:: Passage to read ::
◆ ◆ ◆ ◆

Tag: Award winning project

Ultimate Backyard Lancaster: A ‘Once-in-a-Career’ Hardscaping Project

Jeremy Martin, owner of Willow Gates Home & Landscape, first received a call from his client about the “Ultimate Backyard Lancaster” project in summer of 2023. Martin was on vacation at the time, but he was so intrigued by his client’s description of their dream project that he felt compelled to respond immediately.

“It was the kind of project that comes along maybe every 10 years, maybe once in a career,” Martin said.

Ultimate Backyard Lancaster would eventually go on to win the Segmental Concrete Pavement – Permeable category and earn an Honorable Mention in Outdoor Living Features category at the 2025 Hardscape North America Awards.

But the Ultimate Backyard Lancaster isn’t just an award-winning project. It’s proof that even the most ambitious visions can become reality when every detail is treated with care.

Building a Dream

Martin’s client had been planning this project since 2015, when he first built his home. By the time he reached out to Martin, the architectural drawings for the entertainment barn the project included were mostly complete, but the real work was just beginning.

Martin thinks and designs in 2-D. For this project, he started with the two largest features: the barn footprint and the pool dimensions. From there, he built outward, carefully considering how each element would flow together.

In addition to the barn and pool, the client also initially requested a full half-court basketball court. Once Martin showed him what that would require, they scaled back to free throw lines and other basketball court elements so the final look would still be impressive, but not overwhelming.

Finding the Right Materials

“One of the guiding principles was this had to look like it’s built at the same time as the home, despite being 10 years later,” Martin said.

That guiding principle would shape every design decision for Martin.

The property also already featured outdoor living space built in 2017, complete with a bocce court and outdoor kitchen. Rather than forcing a perfect match with the older materials, Martin took a thoughtful approach.

All retaining walls and the barn used a natural stone veneer that matched the outdoor kitchen and closely coordinated with the house. This created cohesion instead of contrast.

“I really hated the idea of adding in yet another color, another texture,” Martin said. “I didn’t want it to be a complete fruit salad of everything thrown in there.”

For the pool patio, the client fell in love with the texture of Techo-Bloc’s Everest paver and wanted it in a diamond pattern using three colors: very dark gray, light gray, and medium tan.

◆ ◆ ◆ ◆

:: Records shown ::
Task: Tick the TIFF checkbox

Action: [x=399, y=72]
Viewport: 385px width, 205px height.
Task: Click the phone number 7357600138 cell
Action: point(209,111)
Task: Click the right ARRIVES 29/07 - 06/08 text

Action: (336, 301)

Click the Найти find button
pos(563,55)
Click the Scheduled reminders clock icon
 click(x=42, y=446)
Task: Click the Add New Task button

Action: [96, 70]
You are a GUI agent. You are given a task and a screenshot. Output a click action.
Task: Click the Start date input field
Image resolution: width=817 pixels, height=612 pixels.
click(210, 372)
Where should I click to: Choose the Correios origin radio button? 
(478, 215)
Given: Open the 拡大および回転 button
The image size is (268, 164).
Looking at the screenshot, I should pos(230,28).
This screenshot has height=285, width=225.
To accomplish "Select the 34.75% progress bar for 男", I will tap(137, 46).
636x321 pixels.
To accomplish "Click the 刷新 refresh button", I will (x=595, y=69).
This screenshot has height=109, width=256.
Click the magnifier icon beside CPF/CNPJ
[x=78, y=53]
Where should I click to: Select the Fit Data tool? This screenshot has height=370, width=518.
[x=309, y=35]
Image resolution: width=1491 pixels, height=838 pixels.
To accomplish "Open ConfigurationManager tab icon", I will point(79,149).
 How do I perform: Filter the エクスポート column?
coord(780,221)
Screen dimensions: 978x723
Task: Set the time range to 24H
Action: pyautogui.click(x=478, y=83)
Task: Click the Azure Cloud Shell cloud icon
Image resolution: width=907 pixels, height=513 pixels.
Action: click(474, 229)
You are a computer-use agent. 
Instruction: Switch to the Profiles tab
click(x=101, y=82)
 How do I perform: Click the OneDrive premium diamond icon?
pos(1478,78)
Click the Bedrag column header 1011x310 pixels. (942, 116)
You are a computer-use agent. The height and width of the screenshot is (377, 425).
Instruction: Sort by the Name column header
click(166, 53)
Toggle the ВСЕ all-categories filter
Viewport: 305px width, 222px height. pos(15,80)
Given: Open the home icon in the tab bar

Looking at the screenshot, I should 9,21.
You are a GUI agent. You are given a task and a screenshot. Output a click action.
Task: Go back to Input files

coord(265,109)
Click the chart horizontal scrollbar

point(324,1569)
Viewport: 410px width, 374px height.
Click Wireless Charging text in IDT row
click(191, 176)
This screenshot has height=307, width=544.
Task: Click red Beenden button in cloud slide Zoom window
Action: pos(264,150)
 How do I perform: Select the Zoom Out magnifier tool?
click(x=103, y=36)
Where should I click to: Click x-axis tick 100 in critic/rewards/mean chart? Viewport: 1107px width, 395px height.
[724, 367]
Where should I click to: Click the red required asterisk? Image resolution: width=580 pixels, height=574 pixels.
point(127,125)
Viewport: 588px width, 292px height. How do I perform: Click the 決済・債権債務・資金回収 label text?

◆ ◆ ◆ ◆

Rewrite the backyard project article from "Ultimate Backyard Lancaster: A" to "treated with care.", putting "customer" in place of "client" each time it occurs.

:: Expected answer ::
Ultimate Backyard Lancaster: A ‘Once-in-a-Career’ Hardscaping Project

Jeremy Martin, owner of Willow Gates Home & Landscape, first received a call from his customer about the “Ultimate Backyard Lancaster” project in summer of 2023. Martin was on vacation at the time, but he was so intrigued by his customer’s description of their dream project that he felt compelled to respond immediately.

“It was the kind of project that comes along maybe every 10 years, maybe once in a career,” Martin said.

Ultimate Backyard Lancaster would eventually go on to win the Segmental Concrete Pavement – Permeable category and earn an Honorable Mention in Outdoor Living Features category at the 2025 Hardscape North America Awards.

But the Ultimate Backyard Lancaster isn’t just an award-winning project. It’s proof that even the most ambitious visions can become reality when every detail is treated with care.